Born of a workers’ struggle, Shaheed Hospital has been providing affordable and respectful care to Chhattisgarh’s rural population for 34 years now.

In June 1977, less than three months after the Emergency was lifted, the police opened fire on a group of workers protesting against the injustice they faced during the Emergency. The workers were agitating under the Chhattisgarh Mines Shramik Sangh (CMSS), led by Shankar Guha Niyogi. Shaheed Hospital, the brainchild of Niyogi, today stands tall in memory of the 11 mine workers who lost their lives in the firing in Dalli Rajhara, Chhattisgarh.

The hospital was inaugurated by Lahar Singh and Halal Khor, a labourer and a farmer, symbolising worker-peasant unity.

Shankar Guha Niyogi, Niyogiji to the mine workers in the region, was a labour union leader who mobilised workers and farmers in the mineral-rich heartland of Chhattisgarh and founded the Chhattisgarh Mukti Morcha as the political front of the CMSS. Moved by the death of a comrade owing to pregnancy complications and determined to work for healthcare, he laid the foundation of Shaheed Hospital along with a committee of 109 labourers and doctors like Saibal Jana and Binayak Sen.

The hospital was inaugurated in 1983 by Lahar Singh and Halal Khor, a labourer and a farmer, symbolising worker-peasant unity in the struggle for rights. It opened with 16 beds and an outdoor dispensary. Since then, many things have changed and many remain the same. Niyogi was assassinated by a group of industrialists in 1991; both Sen and Jana have been controversially arrested and subsequently released on charges of sedition and in a case related to police firing, respectively.

In the meantime, the hospital has grown to have three storeys and is offering different kinds of specialised care, and even today, working on the principle of providing affordable and respectful care.

“Shaheed Hospital belongs to the people.”

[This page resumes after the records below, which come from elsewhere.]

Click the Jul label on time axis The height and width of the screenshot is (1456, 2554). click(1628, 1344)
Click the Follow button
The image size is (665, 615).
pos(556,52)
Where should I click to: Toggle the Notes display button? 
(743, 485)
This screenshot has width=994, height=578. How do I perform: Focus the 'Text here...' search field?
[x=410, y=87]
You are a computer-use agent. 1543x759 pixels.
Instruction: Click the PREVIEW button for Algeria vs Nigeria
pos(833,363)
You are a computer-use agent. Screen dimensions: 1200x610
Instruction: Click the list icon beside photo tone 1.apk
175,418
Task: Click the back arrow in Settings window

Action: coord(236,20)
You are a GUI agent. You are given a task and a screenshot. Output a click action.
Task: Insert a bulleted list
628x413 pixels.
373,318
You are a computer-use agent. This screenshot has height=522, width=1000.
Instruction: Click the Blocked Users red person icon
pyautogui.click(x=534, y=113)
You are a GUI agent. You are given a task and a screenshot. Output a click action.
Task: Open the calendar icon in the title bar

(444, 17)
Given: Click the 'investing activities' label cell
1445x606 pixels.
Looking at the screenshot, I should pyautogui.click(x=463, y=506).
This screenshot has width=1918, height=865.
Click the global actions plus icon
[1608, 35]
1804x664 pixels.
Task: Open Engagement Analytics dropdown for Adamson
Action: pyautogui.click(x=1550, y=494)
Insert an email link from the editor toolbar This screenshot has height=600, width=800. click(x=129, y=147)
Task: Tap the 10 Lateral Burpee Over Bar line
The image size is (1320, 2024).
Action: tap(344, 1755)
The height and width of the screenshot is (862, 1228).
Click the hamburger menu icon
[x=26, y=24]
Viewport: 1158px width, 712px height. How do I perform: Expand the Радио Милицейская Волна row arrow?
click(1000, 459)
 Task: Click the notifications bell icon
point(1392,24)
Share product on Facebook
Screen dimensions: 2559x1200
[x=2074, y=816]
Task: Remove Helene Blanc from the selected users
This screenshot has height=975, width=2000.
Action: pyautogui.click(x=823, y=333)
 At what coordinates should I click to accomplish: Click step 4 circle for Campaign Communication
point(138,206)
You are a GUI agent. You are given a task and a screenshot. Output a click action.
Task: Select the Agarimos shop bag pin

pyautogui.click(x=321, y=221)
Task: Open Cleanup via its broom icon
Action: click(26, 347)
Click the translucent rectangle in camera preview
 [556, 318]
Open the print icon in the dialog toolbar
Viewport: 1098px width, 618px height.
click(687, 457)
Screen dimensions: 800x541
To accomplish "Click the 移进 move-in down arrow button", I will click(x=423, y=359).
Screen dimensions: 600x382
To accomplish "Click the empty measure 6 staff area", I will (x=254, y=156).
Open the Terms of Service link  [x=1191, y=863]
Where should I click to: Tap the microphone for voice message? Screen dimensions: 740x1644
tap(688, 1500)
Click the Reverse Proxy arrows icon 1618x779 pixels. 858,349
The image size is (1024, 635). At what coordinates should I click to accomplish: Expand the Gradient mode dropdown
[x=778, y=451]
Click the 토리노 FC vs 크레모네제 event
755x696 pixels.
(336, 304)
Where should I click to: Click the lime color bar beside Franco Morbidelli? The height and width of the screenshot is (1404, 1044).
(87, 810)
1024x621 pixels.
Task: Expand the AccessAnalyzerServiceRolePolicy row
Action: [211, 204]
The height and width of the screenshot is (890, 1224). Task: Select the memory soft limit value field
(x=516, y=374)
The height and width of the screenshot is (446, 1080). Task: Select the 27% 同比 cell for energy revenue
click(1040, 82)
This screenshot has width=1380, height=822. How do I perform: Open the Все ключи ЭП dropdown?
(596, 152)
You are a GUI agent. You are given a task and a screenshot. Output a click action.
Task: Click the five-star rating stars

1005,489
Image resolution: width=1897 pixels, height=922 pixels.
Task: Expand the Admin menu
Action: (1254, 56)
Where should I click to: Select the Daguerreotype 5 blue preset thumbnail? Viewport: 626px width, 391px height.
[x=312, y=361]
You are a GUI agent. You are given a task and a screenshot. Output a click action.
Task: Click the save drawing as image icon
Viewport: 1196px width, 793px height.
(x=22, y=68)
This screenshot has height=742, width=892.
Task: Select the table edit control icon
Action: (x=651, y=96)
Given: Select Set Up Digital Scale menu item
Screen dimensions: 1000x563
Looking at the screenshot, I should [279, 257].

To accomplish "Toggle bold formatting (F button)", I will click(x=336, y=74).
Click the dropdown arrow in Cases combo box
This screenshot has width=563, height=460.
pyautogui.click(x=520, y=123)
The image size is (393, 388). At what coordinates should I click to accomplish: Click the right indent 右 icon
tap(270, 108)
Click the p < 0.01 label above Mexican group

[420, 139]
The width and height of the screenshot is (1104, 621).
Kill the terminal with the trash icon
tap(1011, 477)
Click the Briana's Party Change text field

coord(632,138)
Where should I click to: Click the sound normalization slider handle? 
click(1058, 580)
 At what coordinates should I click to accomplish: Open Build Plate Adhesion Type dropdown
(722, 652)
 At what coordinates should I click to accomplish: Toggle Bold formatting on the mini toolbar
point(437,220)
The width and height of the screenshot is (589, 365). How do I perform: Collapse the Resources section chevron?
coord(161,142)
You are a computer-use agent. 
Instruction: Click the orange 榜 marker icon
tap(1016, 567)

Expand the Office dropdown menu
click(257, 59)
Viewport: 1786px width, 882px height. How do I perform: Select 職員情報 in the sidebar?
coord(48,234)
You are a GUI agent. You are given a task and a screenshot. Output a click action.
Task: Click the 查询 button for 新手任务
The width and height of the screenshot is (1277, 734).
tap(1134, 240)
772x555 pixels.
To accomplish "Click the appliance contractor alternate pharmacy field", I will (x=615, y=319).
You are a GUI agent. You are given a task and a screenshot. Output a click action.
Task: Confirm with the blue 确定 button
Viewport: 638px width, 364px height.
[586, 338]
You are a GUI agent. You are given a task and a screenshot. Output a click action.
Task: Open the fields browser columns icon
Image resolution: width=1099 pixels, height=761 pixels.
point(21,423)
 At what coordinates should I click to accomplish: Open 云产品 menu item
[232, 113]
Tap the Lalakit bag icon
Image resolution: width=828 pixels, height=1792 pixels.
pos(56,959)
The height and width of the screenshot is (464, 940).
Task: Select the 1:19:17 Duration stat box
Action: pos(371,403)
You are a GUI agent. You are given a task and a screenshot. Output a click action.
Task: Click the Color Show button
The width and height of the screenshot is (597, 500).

Community Correspondent Reena Ramteke visited the hospital and spoke to Jana, who is now the key person running of the hospital, along with nurses and patients. “What struck me was the respect with patients are being treated. No one is turned away even if they come after working hours”, says Reena, adding that the hospital is particularly popular amidst those seeking maternal healthcare. Quality of care and respectful care, studies have found, affect women’s decision to seek maternal health. Writer Dilip D’Souza, in his book The Curious Case of Binayak Sen, follows Jana through his working day, painting a clear picture of the work and ethos of the hospital.

Watch Community Correspondent Bhan Sahu’s profile of Shaheed Hospital

The other thing that makes Shaheed Hospital stand out is the respect for people’s indigenous and age-old practices of care. Although primarily engaging in allopathic care, the hospital also provides ayurvedic care and encourages patients to use homemade remedies as well. In an increasingly corporatised healthcare environment driven by the interests of large pharmaceuticals, the model that the hospital follows is rare. “There are many hospitals owned by corporates in the area but no one supports the poor”, says Alpana Jana who has worked with the hospital since its inception.

What does it take to sustain an alternative model of healthcare that Shaheed Hospital embodies? “The biggest challenge we face is hiring enough doctors, few people want to work in a set-up like this”, says Jana.

Jana talks about the difficulty of finding doctors who will “give time, think of the patients.”

Chaitram, a member of the CMSS who built the hospital along with his fellow union members, recounts the time, “We contributed whatever little we could to the hospital, both money and labour. And we never felt tired, because we were building the hospital for our people and for generations to come.” But today, it is not as easy to mobilise on such a scale or find doctors and volunteers who will remain committed to the hospital. In D’Souza’s book, Jana talks about the difficulty of finding doctors who will “give time, think of the patients.”

“The movement is not so strong anymore, so we don’t have enough people”, says Amar Bai, an activist from the Chhattisgarh Mukti Morcha. Her message to the new generation– “Make Niyogiji’s dream come true, there is a lot of strength in unity.”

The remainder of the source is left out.